Previous work: Using immunomagnetic beads, we have purified CD34+ hematopoietic stem cells (HSC), common lymphoid progenitor cells (CLP; CD10+ CD7- CD19-) and pre-B cells (CD10+ CD19+) from human bone marrow, CD5+ CD19+ B-1 cells from umbilical cord blood, CD19+ CD27- Naïve B cells, CD19+ CD27+ Memory B cells and CD138+ plasma cells from tonsils. mRNA was extracted from these B cell subsets and subjected to SAGE-analysis in an attempt to generate a genome-wide portrait of normal B cell development. With the exception of plasma cells, the SAGE-profiles have been completed. The profiles of normal B cell subsets should also serve as a baseline for further comparison with B cell-derived leukemia and lymphoma entities. Recently, SAGE-profiles from each two cases of t(9;22)+ [BCR-ABL] pre-B cell leukemia and t(8;14)+[c-myc-IgH] Burkitt’s lymphoma have been completed and are currently being compared with their normal counterparts.
Specific aims:
I. Using SAGE, we generate genome-wide gene expression profiles covering major steps of B cell development. The comparison of these SAGE-profiles will identify known and novel genes that define specific checkpoints during B cell differentiation, including
- B cell lineage commitment,
- selection and affinity maturation within the germinal center
- establishment of memory,
- terminal plasma cell differentiation.
II. The comparison of SAGE-profiles of B cell lineage leukemia and lymphoma cases to their normal counterparts aims at the identification of novel transforming events that initiate and/ or promote malignant progression.

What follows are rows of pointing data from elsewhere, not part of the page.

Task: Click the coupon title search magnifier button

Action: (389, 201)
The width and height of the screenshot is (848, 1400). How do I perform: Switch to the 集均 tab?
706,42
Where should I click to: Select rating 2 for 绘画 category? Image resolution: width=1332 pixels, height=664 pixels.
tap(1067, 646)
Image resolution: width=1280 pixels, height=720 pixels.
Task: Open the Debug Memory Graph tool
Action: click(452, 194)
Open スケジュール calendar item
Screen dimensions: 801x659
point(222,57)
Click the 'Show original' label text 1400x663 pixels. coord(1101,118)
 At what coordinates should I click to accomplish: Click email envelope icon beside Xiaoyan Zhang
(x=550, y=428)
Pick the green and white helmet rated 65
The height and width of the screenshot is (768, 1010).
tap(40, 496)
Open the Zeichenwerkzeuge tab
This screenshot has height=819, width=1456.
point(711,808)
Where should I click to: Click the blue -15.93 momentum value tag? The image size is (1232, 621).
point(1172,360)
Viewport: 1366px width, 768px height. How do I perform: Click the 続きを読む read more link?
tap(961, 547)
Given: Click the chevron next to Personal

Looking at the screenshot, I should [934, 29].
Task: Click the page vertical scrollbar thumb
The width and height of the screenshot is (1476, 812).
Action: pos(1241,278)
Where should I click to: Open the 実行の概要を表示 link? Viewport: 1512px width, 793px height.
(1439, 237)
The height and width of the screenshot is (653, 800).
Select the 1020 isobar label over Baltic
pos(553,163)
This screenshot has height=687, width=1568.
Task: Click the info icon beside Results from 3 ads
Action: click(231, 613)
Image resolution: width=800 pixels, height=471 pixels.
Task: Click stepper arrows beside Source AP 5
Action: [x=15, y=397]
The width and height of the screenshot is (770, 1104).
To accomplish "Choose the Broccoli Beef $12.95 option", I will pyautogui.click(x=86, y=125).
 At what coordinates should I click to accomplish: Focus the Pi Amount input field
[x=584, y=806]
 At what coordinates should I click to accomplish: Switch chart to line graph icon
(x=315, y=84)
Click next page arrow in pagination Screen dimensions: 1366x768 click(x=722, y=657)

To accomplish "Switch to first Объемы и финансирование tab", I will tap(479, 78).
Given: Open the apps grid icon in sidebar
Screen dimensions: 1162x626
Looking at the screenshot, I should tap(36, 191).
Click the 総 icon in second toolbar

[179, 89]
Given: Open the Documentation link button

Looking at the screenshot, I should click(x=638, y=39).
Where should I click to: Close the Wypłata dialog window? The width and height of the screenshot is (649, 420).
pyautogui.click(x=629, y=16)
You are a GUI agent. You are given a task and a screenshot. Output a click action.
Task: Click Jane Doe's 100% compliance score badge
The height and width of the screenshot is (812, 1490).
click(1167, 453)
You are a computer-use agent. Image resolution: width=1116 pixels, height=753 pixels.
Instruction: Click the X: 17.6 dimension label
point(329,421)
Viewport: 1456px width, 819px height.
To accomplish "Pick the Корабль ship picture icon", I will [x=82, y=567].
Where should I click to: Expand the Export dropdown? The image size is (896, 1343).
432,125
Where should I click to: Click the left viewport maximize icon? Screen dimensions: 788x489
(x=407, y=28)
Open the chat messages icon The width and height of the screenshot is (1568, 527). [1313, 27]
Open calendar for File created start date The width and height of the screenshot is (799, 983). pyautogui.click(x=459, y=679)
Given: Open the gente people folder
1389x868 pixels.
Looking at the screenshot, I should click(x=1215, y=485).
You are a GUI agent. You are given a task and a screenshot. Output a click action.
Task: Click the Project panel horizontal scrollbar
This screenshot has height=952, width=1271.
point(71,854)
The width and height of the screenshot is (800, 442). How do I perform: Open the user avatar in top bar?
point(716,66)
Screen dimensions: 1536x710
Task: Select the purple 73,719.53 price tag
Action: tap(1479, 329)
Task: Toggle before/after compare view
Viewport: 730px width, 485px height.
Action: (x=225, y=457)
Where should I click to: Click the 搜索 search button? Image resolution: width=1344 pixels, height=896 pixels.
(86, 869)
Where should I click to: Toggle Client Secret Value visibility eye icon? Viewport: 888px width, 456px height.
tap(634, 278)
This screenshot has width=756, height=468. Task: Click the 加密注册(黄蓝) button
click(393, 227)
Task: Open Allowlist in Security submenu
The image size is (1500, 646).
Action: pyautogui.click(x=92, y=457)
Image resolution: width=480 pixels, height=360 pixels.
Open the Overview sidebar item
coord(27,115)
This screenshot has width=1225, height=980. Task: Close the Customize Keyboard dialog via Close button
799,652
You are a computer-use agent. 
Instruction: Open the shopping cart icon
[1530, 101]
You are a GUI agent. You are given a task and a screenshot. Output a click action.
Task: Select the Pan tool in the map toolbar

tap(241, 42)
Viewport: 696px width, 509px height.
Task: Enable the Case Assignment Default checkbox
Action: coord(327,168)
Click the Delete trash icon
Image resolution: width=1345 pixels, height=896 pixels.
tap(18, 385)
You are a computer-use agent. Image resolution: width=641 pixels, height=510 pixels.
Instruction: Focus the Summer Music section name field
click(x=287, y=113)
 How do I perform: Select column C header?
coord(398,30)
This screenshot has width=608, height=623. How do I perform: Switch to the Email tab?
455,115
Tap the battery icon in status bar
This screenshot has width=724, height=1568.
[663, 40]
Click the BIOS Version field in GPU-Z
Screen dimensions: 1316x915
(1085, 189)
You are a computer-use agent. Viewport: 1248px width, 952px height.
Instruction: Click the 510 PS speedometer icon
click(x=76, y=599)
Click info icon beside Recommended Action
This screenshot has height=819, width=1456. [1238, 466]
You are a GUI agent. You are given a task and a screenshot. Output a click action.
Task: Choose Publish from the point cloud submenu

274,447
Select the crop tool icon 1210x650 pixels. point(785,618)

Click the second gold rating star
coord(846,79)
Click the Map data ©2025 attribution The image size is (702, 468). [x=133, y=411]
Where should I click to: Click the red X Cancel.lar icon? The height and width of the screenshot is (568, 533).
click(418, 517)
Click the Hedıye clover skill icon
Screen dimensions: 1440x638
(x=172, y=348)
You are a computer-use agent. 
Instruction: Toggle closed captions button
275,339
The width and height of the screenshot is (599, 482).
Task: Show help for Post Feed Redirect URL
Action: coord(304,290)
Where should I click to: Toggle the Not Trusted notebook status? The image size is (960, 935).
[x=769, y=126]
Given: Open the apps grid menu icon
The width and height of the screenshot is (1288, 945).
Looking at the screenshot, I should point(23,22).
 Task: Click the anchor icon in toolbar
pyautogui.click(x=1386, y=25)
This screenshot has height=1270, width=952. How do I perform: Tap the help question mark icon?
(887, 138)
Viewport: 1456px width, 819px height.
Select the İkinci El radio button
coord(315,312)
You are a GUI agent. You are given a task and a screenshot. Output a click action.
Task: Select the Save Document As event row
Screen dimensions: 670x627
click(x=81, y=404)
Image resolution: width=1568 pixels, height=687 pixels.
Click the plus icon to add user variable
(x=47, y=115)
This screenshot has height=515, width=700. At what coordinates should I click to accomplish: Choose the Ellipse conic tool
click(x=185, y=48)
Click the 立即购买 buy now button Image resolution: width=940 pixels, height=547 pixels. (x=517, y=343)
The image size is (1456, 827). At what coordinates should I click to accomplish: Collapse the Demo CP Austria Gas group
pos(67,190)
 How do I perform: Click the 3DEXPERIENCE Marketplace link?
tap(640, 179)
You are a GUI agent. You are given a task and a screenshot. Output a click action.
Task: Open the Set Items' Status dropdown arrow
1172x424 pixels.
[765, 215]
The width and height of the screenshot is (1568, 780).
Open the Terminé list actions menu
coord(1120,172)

Research program: We are using SAGE in combination with gene identification techniques to screen for potentially interesting candidate genes that are involved in normal and/ or malignant B cell development. From the SAGE-data, we select SAGE-tags for gene identification that i.) do not match a known UniGene cluster and ii.) that are > 10-fold differentially expressed as compared to a reference SAGE-profile. Using the GLGI technique (Chen et al., 2000), we extend SAGE-tags to 200-300 bp 3’ESTs that can serve as a template for 5’RACE to ultimately identify the full coding sequence of a putatively novel gene. The differential expression of the selected genes will be verified using a self-made microarray that carries PCR-derived probes from the cDNAs of interest (microarray facility at the Institute for Genetics, Cologne). Among the newly identified genes, for which differential expression could be verified, we select those that give indication of functional relevance in a high-throughput RNA interference approach (RNAi; Elbashir et al., 2001) and based on bioinformatic protein domain prediction (Conserved Domain Data base, CDD). Further functional studies include the generation of specific antibodies using a novel high throughput in vitro translation system (Expressway; Invitrogen) to perform stainings of lymph node and tonsillar tissue sections and -eventually- the generation of a mouse model.